CN110845834B - Composite material, breathing machine pipeline made of composite material and application of pipeline - Google Patents

Abstract

The invention discloses a preparation method and application of a breathing machine pipeline, wherein the breathing machine pipeline is made of a composite material, and the preparation method comprises the following steps: the carbon nitride composite material is applied to the internal gas path sterilization of a respirator, the sterilization rate of acinetobacter baumannii is 99.9%, the sterilization rate of staphylococcus aureus is 99.9%, the terminal sterilization standard is met, and the carbon nitride composite material can also be applied to the fields of disinfection cabinets, disinfection boxes, medical instrument disinfection boxes and the like.

Description

Composite material, breathing machine pipeline made of composite material and application of pipeline

Technical Field

The invention relates to a composite material, in particular to a breathing machine pipeline made of the composite material.

Background

The respirator is used as an important medical appliance for the treatment of critical patients, and the maintenance and the terminal disinfection of the respirator are important guarantees for the life safety of the patients. At the present stage, the cleaning and disinfection mode of the breathing machine only stops on the surface of the disinfection liquid for wiping, and the internal gas circuit cannot be subjected to disinfection and sterilization treatment. Pathogenic bacteria carried by sick patients can survive in the internal gas path of the respirator for a long time and comprise pneumonia bacillus, staphylococcus aureus, acinetobacter baumannii, escherichia coli and the like. This results in that each ventilator may be subjected to the attack and transfer of pathogenic bacteria remaining on the machine when it is put into the next patient's rescue use, causing nosocomial infections. In 2018, the feasibility of utilizing hydrogen peroxide vapor as sterilization of an internal gas path system of a respirator is provided in a literature, a new method is provided for sterilization of the internal gas path of the respirator, but no introduction of practical application and production of related tools exist at present, and the market is vacant.

Disclosure of Invention

The invention aims to provide a composite material, a breathing machine pipeline made of the composite material and application of the pipeline, so that the pipeline can generate e under the excitation of visible light^-The oxygen is reduced to generate hydrogen peroxide gas, and the sterilization and disinfection functions of the internal gas circuit of the respirator are performed under the conveying of the high-pressure airflow of the respirator.

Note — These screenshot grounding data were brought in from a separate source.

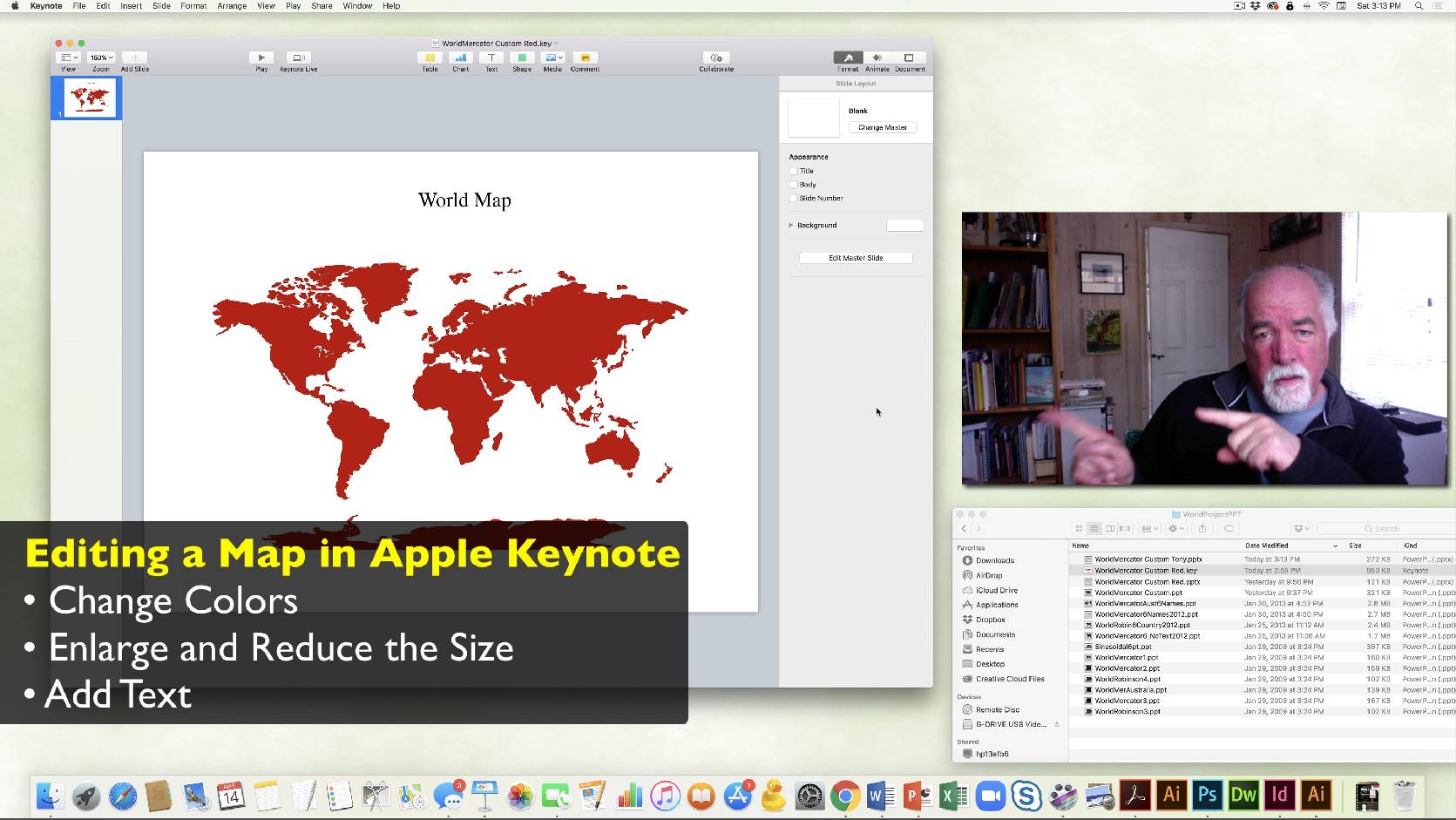The width and height of the screenshot is (1456, 820).
Task: Open the Zoom level dropdown
Action: click(x=100, y=57)
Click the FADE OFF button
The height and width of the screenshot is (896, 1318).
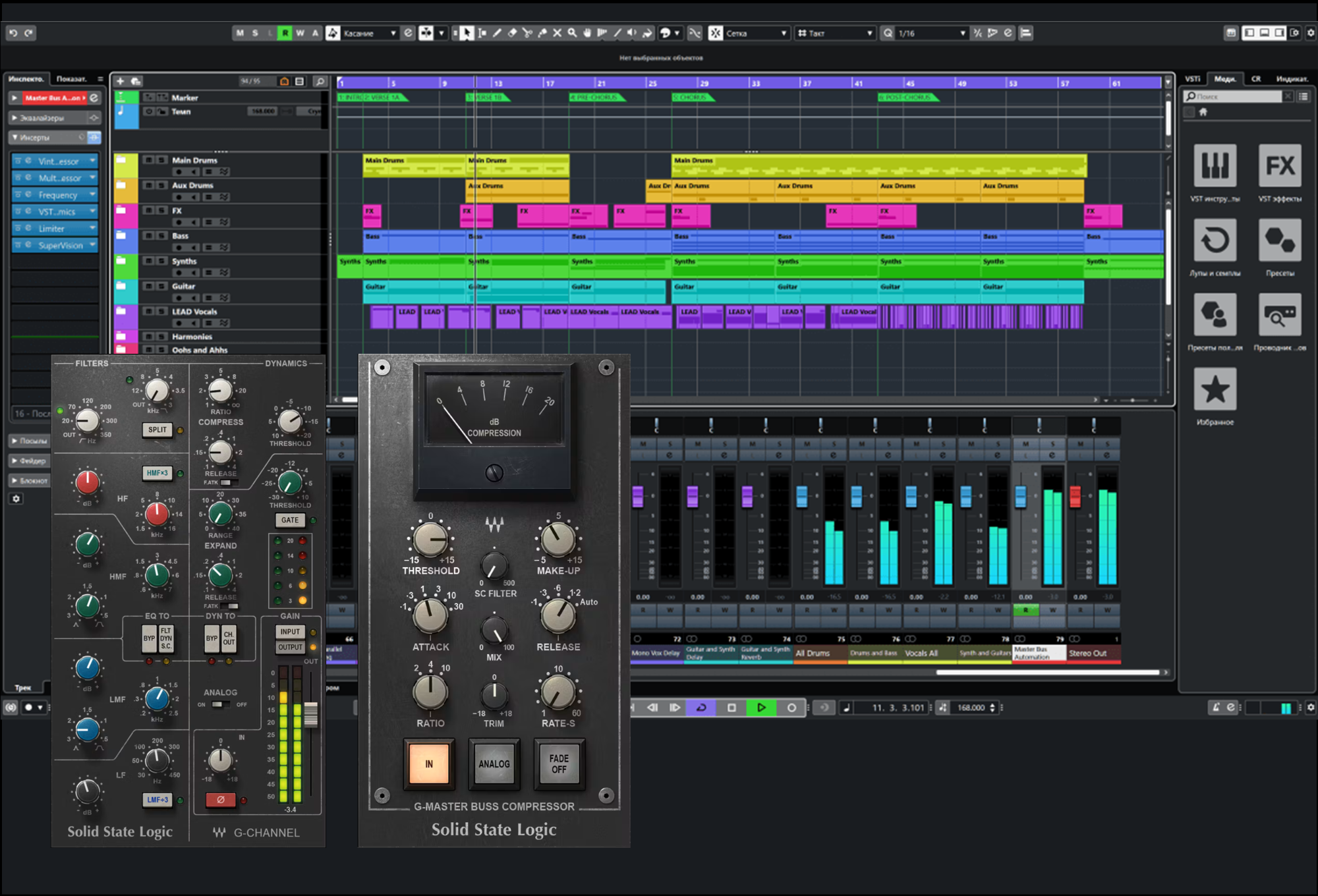coord(558,764)
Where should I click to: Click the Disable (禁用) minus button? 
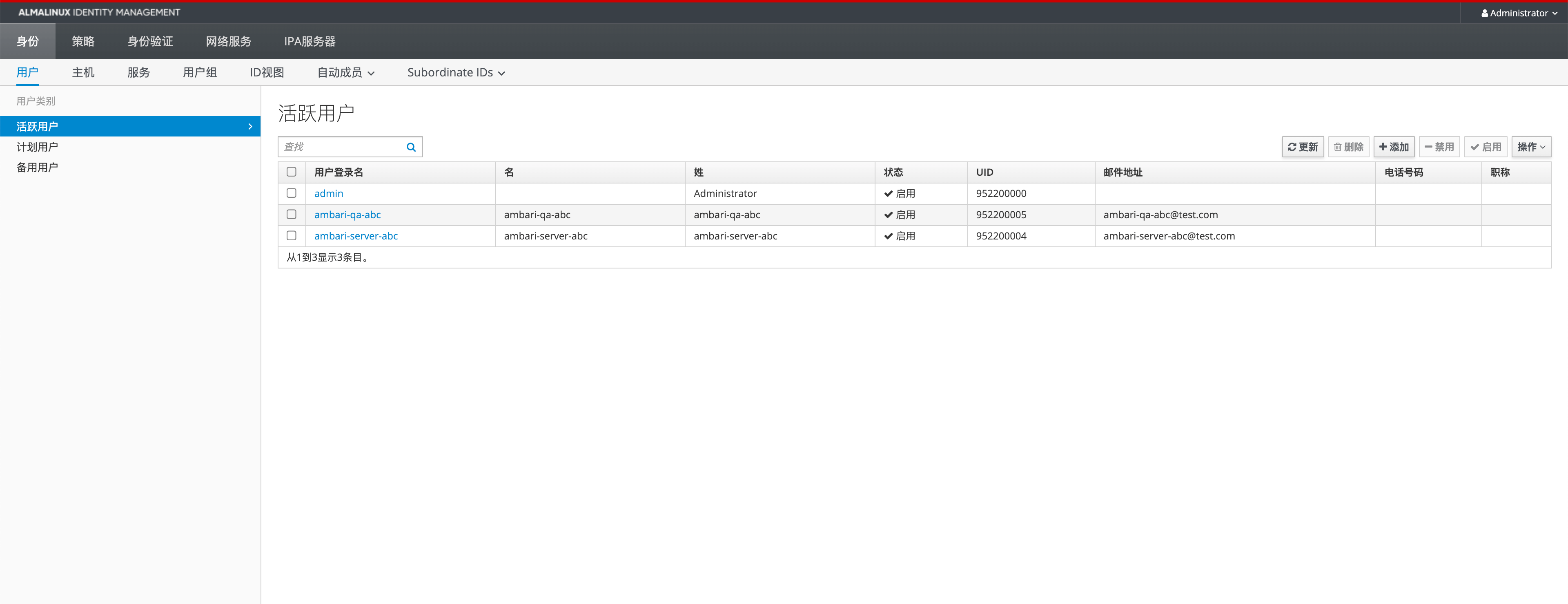point(1439,147)
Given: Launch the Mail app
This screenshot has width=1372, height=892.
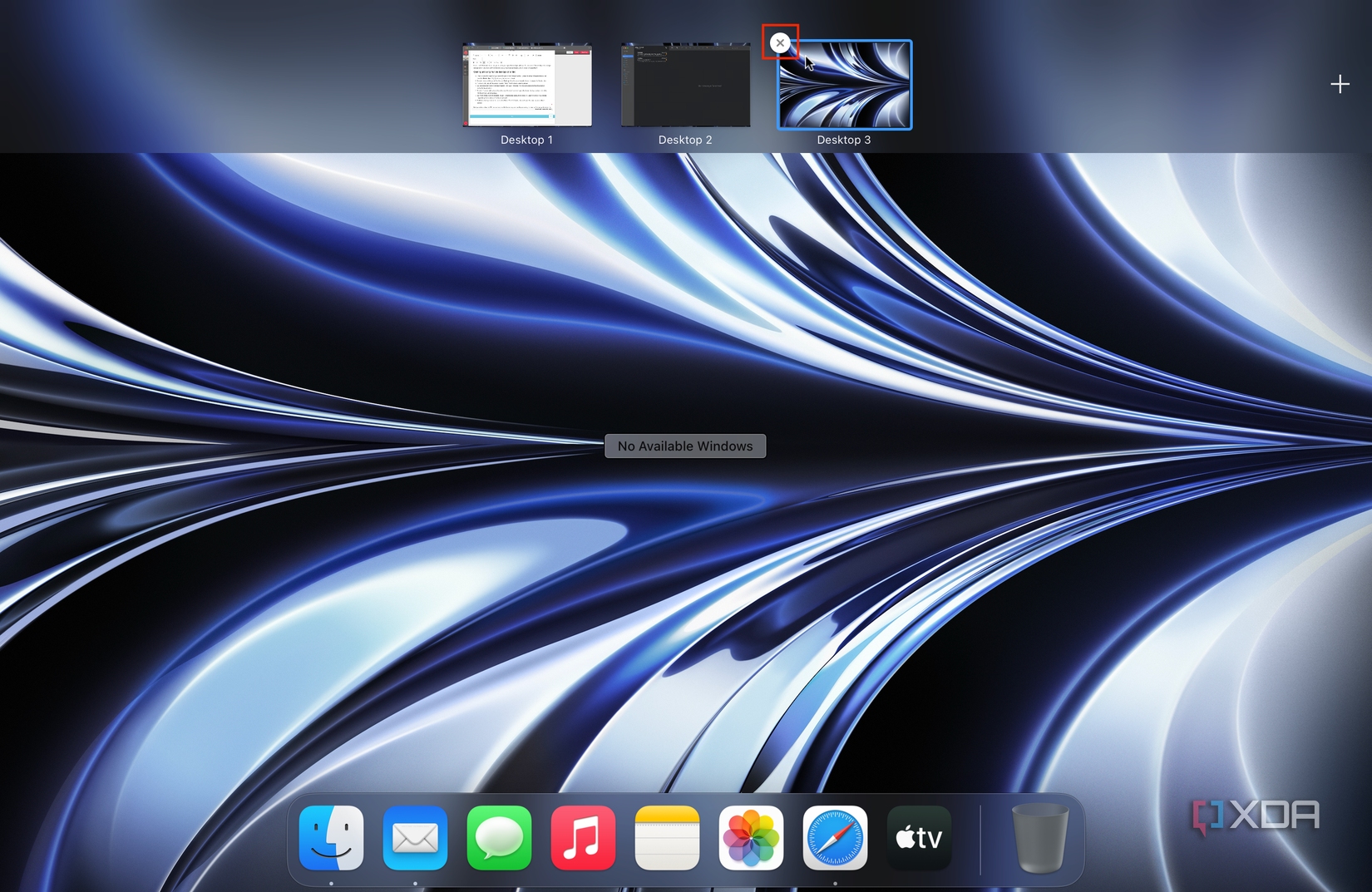Looking at the screenshot, I should [x=415, y=838].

The purpose of the invention is realized as follows: a composite material for preparing a breathing machine pipeline comprises the following components in parts by weight: 0.5-1.5 parts of carbon nitride, 35-45 parts of high polymer material and 90-100 parts of organic solvent.

As a further limitation of the invention, the carbon nitride is urea-synthesized carbon nitride.

As a further limitation of the invention, the polymer material is one or more selected from polypropylene, polyethylene, thermoplastic polyurethane, polylactic acid and epoxy resin, and is a transparent material.

As a further limitation of the invention, the organic solvent is DMF solution.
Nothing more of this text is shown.